Dia menjelaskan, perusahaan kelas menengah yang dimaksud adalah perusahaan yang tidak memiliki sumber daya untuk mempekerjakan Chief Security Officer atau pekerja keamanan lain secara penuh.
Executive Dell Security, Brett Hansen, mengonfirmasi hal ini.
“Kriminalitas siber dapat membuat banyak orang menjadi kaya. Karena itu, ada banyak orang yang ingin mendapatkan bagian dari industri ini,” katanya. “Ini adalah sebuah industri oportunistik. Sama seperti pengusaha yang mencari barrier untuk masuk ke pasar yang rendah, para kriminal siber juga melakukan hal yang sama.”
Serangan-serangan siber ini muncul dalam berbagai metode, termasuk ransomware, boss phising (email palsu yang seolah datang dari atasan, mendorong seorang pekerja untuk mengirimkan uang pada pengirim) atau penipuan seperti yang terjadi pada startup di New York.
Hal ini merupakan bahaya yang nyata bagi perusahaan kelas menengah, karena mereka memang tidak memiliki kemampuan untuk memperkuat keamanan perusahaan mereka. Hal ini menjadikan mereka sebagai target empuk.

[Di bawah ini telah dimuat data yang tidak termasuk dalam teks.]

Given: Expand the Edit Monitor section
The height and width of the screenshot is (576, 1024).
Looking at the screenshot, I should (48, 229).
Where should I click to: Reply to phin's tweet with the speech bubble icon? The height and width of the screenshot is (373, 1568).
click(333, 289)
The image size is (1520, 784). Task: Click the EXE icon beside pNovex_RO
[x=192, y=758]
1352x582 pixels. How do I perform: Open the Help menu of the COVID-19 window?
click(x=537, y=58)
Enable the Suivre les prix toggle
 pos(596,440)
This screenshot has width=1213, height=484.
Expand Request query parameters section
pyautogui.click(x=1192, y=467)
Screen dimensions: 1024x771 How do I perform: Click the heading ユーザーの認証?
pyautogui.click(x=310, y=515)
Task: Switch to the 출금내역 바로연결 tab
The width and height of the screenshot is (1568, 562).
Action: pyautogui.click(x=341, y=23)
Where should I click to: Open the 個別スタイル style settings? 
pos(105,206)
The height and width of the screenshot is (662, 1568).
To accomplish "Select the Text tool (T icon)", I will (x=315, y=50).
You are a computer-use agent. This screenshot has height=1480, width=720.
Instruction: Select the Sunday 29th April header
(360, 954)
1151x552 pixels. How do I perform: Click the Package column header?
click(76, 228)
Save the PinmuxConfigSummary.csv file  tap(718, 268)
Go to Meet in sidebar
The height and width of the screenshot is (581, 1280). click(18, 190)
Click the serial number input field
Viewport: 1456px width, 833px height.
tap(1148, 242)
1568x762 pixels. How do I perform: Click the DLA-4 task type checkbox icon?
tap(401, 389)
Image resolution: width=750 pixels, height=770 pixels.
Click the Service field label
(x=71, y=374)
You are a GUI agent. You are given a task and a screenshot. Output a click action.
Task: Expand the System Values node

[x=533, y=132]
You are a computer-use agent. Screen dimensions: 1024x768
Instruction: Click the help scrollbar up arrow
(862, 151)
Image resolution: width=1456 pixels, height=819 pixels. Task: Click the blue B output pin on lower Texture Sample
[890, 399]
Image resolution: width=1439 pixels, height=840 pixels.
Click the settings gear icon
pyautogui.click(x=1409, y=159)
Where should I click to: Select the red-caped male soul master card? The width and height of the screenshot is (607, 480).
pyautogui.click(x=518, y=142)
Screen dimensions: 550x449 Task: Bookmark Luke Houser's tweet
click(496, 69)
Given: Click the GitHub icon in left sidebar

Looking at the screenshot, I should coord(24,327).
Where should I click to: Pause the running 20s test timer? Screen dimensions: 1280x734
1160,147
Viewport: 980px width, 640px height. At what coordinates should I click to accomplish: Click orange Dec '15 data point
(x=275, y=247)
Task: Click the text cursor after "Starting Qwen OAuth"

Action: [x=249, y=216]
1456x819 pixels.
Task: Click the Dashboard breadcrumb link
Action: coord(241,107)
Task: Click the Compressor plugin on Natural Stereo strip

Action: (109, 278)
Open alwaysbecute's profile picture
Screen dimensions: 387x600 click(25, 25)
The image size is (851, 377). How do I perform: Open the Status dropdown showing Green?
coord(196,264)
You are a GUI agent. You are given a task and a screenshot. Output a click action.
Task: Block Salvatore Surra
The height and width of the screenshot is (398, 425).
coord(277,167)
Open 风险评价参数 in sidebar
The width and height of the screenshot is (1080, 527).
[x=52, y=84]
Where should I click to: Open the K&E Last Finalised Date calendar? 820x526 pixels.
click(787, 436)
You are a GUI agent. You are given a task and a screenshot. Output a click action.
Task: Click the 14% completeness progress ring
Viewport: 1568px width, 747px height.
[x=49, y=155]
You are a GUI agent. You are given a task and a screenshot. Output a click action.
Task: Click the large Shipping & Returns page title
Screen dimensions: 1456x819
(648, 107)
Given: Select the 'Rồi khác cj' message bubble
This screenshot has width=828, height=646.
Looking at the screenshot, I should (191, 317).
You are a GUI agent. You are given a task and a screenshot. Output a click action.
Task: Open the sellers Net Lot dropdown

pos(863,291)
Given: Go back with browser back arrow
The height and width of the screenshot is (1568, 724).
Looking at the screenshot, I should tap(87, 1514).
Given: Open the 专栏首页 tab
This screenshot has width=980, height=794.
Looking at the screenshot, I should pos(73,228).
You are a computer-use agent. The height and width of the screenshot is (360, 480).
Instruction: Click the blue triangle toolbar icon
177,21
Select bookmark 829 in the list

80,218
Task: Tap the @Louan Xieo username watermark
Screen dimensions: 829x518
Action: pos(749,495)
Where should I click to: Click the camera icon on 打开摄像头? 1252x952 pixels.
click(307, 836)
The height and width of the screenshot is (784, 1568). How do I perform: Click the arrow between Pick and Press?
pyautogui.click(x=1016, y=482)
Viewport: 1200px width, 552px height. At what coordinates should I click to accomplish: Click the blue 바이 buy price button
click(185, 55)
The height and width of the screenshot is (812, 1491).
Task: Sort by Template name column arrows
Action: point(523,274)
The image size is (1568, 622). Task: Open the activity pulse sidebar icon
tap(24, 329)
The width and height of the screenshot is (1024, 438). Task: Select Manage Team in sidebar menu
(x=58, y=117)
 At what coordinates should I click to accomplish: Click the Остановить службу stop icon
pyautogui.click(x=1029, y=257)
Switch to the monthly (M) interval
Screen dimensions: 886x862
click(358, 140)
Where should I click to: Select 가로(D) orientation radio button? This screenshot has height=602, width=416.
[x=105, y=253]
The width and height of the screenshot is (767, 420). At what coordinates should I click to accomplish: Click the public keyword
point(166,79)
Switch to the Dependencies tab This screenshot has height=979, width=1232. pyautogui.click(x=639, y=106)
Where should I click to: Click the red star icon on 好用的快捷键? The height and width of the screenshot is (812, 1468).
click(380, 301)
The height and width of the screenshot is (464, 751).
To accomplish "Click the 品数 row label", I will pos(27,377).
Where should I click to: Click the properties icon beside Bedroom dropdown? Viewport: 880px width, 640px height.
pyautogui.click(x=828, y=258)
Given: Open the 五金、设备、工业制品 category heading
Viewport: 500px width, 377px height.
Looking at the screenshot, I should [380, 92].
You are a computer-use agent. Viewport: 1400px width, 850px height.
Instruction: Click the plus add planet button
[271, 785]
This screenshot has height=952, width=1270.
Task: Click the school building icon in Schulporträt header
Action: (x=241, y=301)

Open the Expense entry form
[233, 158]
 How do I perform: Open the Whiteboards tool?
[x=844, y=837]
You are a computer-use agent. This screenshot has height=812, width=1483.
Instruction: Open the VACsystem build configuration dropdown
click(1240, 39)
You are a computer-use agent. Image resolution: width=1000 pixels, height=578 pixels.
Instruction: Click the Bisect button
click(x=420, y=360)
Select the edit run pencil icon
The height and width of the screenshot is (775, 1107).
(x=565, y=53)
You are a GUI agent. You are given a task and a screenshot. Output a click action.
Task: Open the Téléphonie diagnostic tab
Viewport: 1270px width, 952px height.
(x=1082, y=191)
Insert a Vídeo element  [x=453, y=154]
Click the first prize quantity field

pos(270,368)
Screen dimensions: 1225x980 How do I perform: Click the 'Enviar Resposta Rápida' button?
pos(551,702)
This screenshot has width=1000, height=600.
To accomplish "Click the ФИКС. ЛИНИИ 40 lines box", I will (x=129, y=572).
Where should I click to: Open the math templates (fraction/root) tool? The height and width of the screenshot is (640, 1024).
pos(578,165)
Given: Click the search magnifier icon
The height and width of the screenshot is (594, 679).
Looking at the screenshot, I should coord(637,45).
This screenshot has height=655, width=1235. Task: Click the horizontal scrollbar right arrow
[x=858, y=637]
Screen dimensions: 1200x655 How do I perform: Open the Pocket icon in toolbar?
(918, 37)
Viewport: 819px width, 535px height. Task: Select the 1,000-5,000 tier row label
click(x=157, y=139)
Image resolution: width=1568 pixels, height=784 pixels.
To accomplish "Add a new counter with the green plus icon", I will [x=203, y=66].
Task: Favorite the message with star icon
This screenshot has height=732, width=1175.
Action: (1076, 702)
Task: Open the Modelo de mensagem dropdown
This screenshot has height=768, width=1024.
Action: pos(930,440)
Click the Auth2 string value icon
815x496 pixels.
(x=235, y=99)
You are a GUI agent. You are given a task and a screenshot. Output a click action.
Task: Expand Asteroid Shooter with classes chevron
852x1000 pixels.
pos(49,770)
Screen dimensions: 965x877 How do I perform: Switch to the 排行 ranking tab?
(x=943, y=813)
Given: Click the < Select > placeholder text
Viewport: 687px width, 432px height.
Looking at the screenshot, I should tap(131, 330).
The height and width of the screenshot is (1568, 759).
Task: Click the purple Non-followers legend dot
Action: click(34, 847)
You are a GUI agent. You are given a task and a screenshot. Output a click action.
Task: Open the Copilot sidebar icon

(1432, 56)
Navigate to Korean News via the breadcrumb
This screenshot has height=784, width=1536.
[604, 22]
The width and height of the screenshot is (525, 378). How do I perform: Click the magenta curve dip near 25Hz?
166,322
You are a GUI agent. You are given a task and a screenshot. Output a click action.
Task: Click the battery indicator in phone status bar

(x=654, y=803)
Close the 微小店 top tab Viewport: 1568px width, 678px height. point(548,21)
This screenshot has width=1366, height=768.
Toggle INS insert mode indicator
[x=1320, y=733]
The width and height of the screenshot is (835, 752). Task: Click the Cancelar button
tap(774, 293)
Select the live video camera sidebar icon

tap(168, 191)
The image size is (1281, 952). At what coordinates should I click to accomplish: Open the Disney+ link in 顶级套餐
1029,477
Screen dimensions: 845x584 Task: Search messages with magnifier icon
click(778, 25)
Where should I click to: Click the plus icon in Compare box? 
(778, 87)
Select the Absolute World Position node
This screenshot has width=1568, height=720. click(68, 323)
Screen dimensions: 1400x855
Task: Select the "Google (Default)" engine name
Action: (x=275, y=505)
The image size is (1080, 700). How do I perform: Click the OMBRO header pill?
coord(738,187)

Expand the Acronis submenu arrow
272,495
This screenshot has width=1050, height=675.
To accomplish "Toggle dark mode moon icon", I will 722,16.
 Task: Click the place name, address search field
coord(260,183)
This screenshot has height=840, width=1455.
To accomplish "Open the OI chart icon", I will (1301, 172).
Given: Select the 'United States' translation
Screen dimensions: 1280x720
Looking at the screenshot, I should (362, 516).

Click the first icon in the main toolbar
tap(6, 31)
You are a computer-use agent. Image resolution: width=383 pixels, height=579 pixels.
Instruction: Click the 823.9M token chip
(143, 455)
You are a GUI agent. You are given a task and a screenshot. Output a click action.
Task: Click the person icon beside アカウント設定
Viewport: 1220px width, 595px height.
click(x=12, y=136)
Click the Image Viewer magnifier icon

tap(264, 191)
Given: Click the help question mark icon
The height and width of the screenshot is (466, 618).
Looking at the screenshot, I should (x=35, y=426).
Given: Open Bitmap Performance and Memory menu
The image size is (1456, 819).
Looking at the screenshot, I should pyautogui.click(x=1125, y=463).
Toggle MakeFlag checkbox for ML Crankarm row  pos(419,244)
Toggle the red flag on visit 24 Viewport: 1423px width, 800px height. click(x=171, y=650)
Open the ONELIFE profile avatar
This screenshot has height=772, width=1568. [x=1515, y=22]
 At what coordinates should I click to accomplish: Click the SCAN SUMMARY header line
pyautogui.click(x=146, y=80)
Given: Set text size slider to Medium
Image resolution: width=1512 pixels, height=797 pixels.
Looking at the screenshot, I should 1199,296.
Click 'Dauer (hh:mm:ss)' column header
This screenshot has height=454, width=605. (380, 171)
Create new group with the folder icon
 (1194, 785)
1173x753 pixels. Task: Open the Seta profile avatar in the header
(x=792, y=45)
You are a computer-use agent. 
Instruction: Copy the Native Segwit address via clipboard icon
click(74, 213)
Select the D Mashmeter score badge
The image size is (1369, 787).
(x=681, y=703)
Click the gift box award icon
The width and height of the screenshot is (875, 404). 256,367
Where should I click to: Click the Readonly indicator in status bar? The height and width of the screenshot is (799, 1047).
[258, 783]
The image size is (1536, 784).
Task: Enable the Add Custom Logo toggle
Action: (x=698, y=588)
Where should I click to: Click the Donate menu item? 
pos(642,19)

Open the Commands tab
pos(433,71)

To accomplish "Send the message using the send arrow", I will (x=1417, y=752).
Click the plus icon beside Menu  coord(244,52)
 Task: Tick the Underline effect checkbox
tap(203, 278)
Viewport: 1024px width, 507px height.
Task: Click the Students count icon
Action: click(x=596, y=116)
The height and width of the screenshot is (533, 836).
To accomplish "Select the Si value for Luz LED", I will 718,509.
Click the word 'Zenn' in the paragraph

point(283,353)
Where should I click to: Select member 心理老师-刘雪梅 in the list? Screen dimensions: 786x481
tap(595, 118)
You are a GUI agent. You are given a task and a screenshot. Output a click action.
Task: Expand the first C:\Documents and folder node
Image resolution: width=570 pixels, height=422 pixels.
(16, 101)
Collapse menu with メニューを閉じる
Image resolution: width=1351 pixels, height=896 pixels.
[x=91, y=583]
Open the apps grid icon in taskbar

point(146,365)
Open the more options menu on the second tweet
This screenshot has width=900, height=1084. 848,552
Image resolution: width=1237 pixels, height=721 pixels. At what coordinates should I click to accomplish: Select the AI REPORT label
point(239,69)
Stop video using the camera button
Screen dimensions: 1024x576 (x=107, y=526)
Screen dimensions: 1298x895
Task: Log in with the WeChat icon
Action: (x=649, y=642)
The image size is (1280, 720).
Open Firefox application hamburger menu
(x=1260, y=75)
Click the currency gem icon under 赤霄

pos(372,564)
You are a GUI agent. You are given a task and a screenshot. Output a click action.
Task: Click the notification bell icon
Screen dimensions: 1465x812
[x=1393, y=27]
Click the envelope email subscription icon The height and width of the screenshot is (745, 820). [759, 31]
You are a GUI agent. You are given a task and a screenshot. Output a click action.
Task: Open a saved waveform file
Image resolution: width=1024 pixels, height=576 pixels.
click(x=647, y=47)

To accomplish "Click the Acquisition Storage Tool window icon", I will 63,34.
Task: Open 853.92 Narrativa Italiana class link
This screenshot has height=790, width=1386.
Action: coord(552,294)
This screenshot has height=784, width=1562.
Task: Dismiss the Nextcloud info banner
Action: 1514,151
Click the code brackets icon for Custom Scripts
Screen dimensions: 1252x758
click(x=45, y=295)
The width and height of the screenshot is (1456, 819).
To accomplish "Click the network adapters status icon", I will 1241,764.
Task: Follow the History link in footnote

Pada akhirnya, kondisi seperti ini mendorong munculnya perusahaan “cyber-as-a-service”. Menurut McArdle, salah satu solusi yang bisa diterapkan adalah dengan mengurangi jumlah komputer yang mungkin dapat diserang. Misalnya menggunakan beberapa komputer tertentu saja untuk melakukan transaksi sensitif. Komputer tersebut juga harus diawasi untuk memastikan tidak ada hal yang aneh.
Laporan BTIG menunjukkan, pasar siber sudah mulai menjamur, ratusan perusahaan sudah muncul dalam industri ini. Meskipun begitu, laporan ini juga mengingatkan para investor dan perusahaan untuk berhati-hati dalam memilih vendor penyedia layanan keamanan.